MANAGED CARE: Tennessee Bill Sent To Gov., Texas Regs Proposed
The Tennessee Legislature gave final approval this week to the Consumer Health Care Advocacy Act (HB 2949), a measure "aimed at giving consumers more voice in some managed care insurance plans." According to the Memphis Commercial Appeal, the bill would allow patients to choose out-of-network doctors, as long as they agree "to pay higher fees." If a physician is removed from a health plan's network, the bill "would allow patients to continue seeing" the doctor "for 120 days," and women in their second trimester of pregnancy could "continue seeing" their doctor "through birth." Additionally, HB 2949 "requires managed care organizations to accept into their network any pharmacists willing to abide by the organizations' financial contracts," and health plans would be prohibited from "kicking a doctor out" of their network "because the physician was advocating on behalf of a patient."
A Consensus Bill
The Commercial Appeal notes that the bill "represents a consensus of business, insurance companies and some in the medical profession." HB 2949 "applies only to state-chartered, private health insurance companies -- about a third of those operating in Tennessee, according to committee testimony" (Branson, 4/30).
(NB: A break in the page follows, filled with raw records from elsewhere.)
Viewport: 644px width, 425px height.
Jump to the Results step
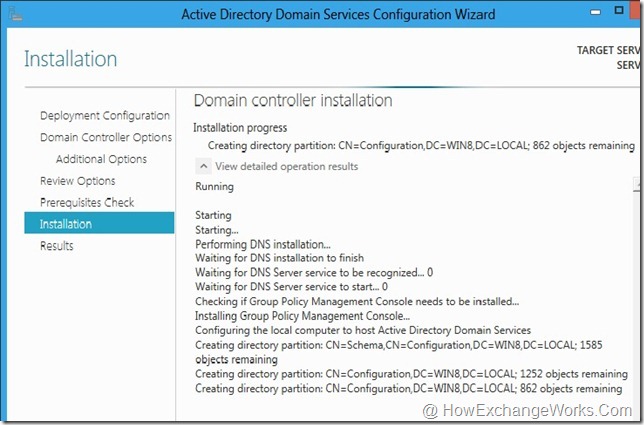57,246
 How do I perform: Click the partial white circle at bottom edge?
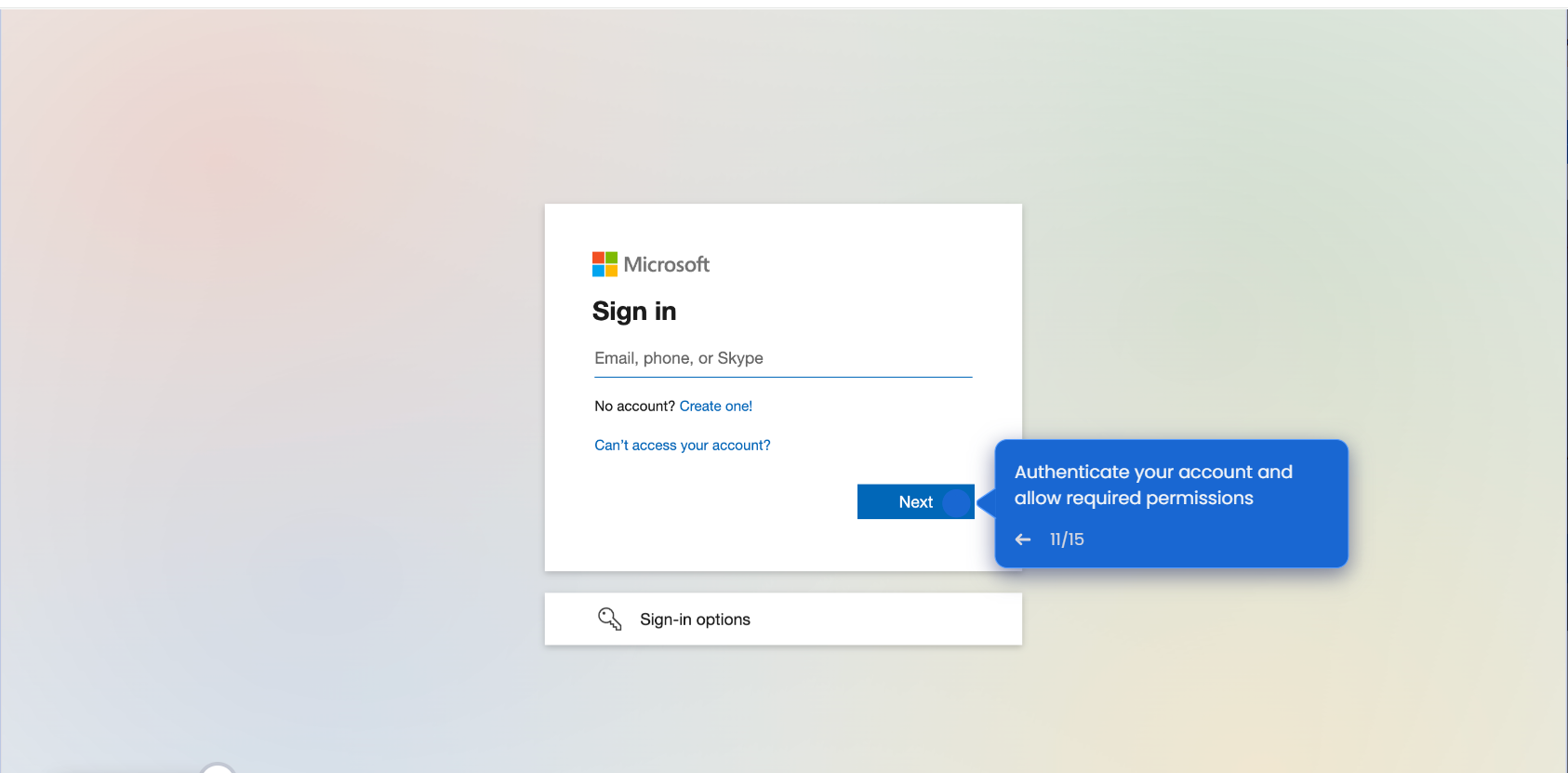click(218, 768)
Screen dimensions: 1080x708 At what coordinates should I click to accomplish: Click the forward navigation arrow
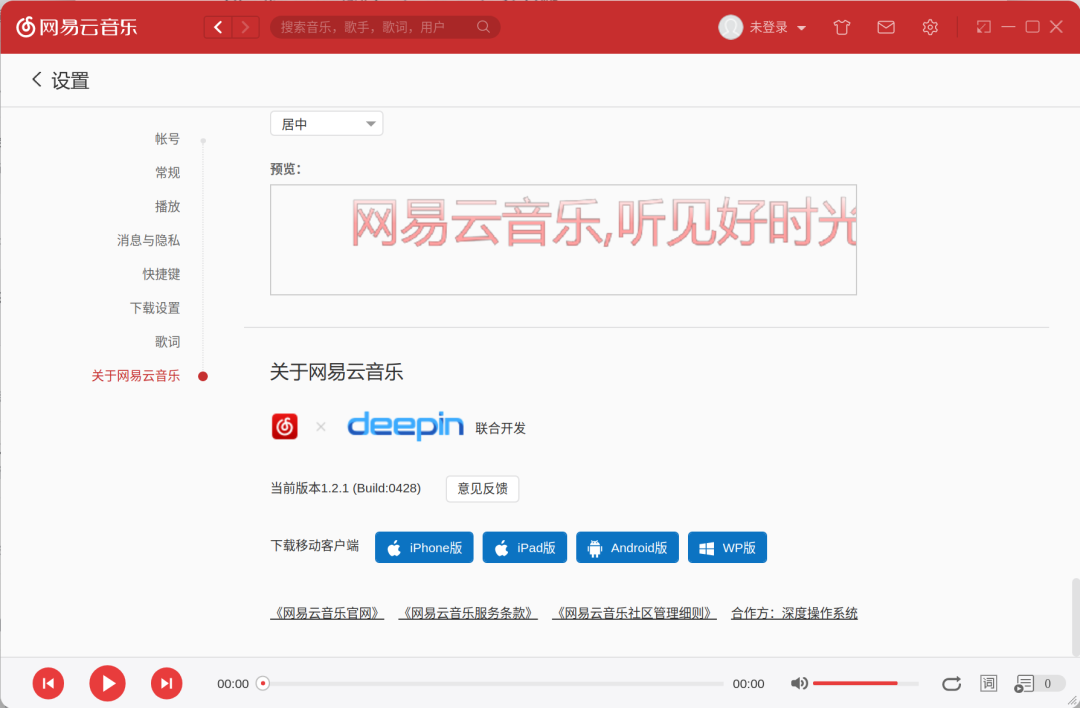pyautogui.click(x=245, y=27)
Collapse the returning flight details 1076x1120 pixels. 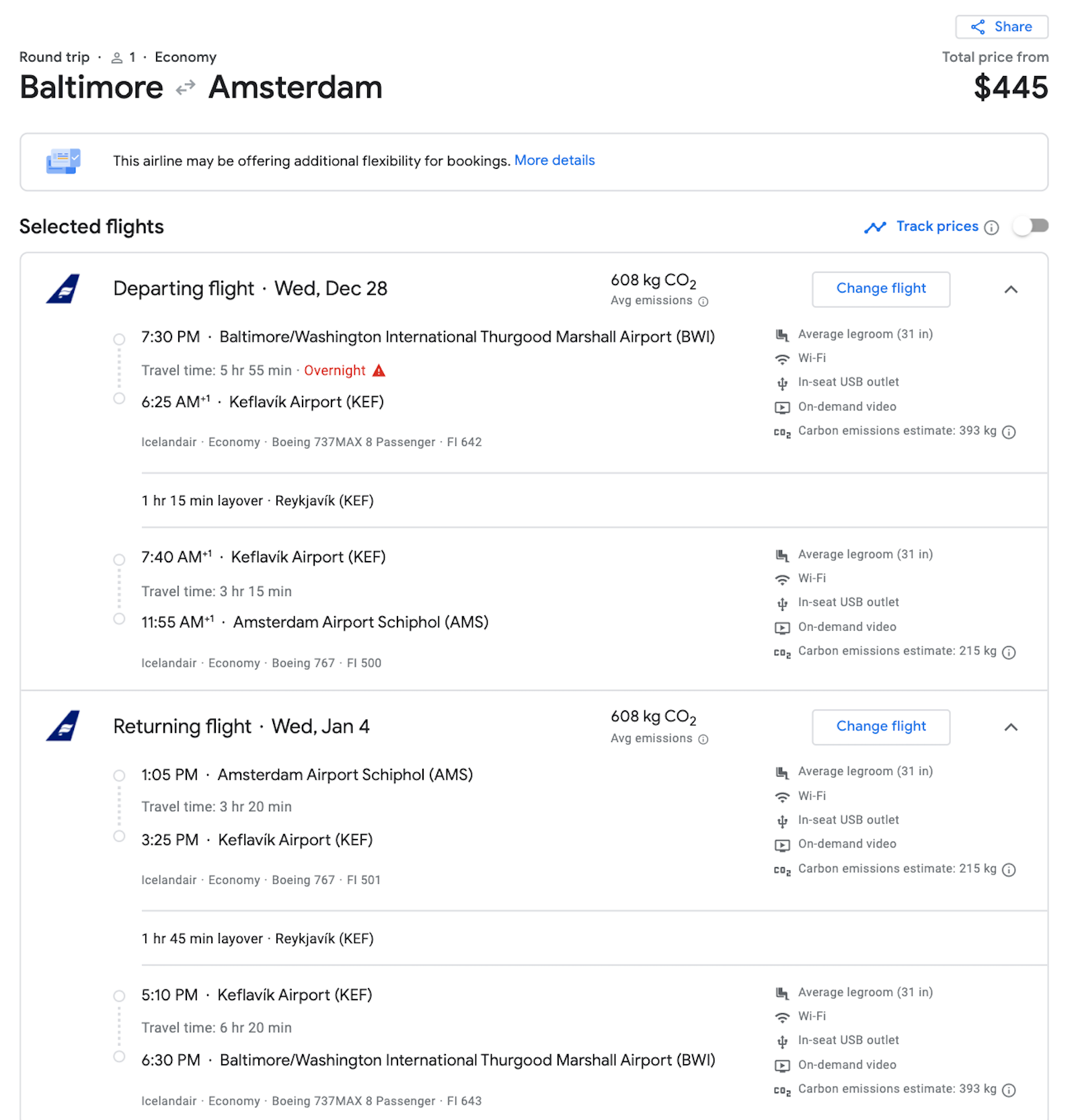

The bill is being forwarded to Gov. Don Sundquist (R) for his final approval. According to a Sundquist spokesperson, the governor "is likely to sign" the bill but is withholding a final decision until he reviews its final language (American Health Line interview, 4/30).
Texas Releases Draft Managed Care Regs
The Texas Department of Insurance this week posted draft managed care regulations that "would force health maintenance organizations to pay for in vitro fertilization, unlimited home health care and diabetes equipment," the Dallas Morning News reports. The regulations, which can be viewed online at www.tdi.state.tx.us, are intended to enforce "15 new laws passed during the 1997 legislative session." Health plan officials "are most concerned by the draft rules that dictate mandatory coverage." Prudential HealthCare of North Texas' Carl King said, "The Legislature was very vigorous in its desire to address perceived managed-care ills. We believe that the marketplace and the satisfaction statistics that most managed-care plans enjoy suggest that excessive regulation really is not necessary."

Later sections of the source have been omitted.